Вот в такой символической интерпретации следует нам видеть события русской революции, начиная с кошмарной распутинщины. На этом фоне последующая большевицкая история может показаться даже как бы и оправданной. Благим в некотором роде началом стал большевицкий рационализм - установка в принципе культурная, пересилившая тоже достаточно темный их утопизм. Утопия постепенно изживалась. Уже Сталин не был утопистом, а куда как прагматичным политиком. Дело не в направлении его политики, а в ее форме: дионисийского безумия больше не было. Последней его вспышкой можно считать Большой террор конца тридцатых, но ведь и у него было, так сказать, рациональное зерно: окончательное выкорчевывание утопических надежд, жестокий приказ: по одежке протягивать ножки. Вот вам ваш чаемый социализм: с казнями, очередями и нехватками. Никаких молочных рек и кисельных берегов. Сталинская история была формой отрезвления страны от революционного delirium tremens.
Но подлинное искупление принесла война. Ее мистический, сверхрациональный смысл хорошо чувствуется в народе. Советский народ законно гордится второй войной и победой: в них был изжит грех ниспадения в землю и последующей хаотической революции. Вот почему после победной войны нужно было резко менять политику в сторону либерализации и сближения с Западом. Запад сам шел навстречу с планом Маршалла. Сталин, отвергнув этот вариант, избежав необходимого смелого поворота, доказал всё-таки свою преступную, садистическую природу. Теперь это был уже не условно-оправданный садизм врача-хирурга, а садизм Джека Потрошителя. Так что не будем так уж его реабилитировать - хотя мистику его появления в российской истории нужно понять, роковой его приход. Когда вольные и невольные защитники Сталина что-то лепечут о шекспировских масштабах - они нечаянно правы: только Шекспира здесь нужно заменить Фрейдом и Юнгом, чтобы понять, в каких терминах следует судить о Сталине. Величие - отнюдь не индульгенция за грехи: величие - это рок, стихия, хтонический обвал. Культурное бытие - в подлинном смысле этого слова - не может быть величественным, - оно всегда ограничено, огранено, введено в формы. Форма - это и есть культура.

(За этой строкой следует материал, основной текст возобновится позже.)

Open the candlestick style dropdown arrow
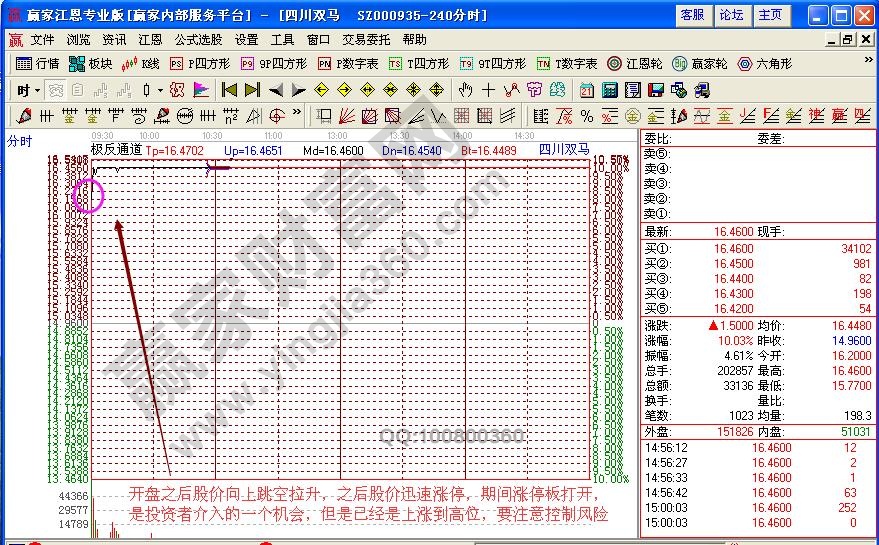The image size is (879, 545). click(x=160, y=90)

Разрядим этот поневоле торжественный текст иронической нотой: вспомним поведение Ивана Александровича Гончарова на фрегате "Паллада", когда его однажды ночью моряки разбудили и пригласили выйти на палубу, чтобы полюбоваться картиной разбушевавшегося моря. Некоторое время будущий автор "Обломова" смотрел на эту картину, потом сказал недовольно: "Безобразие! Непорядок!" - и отправился спать.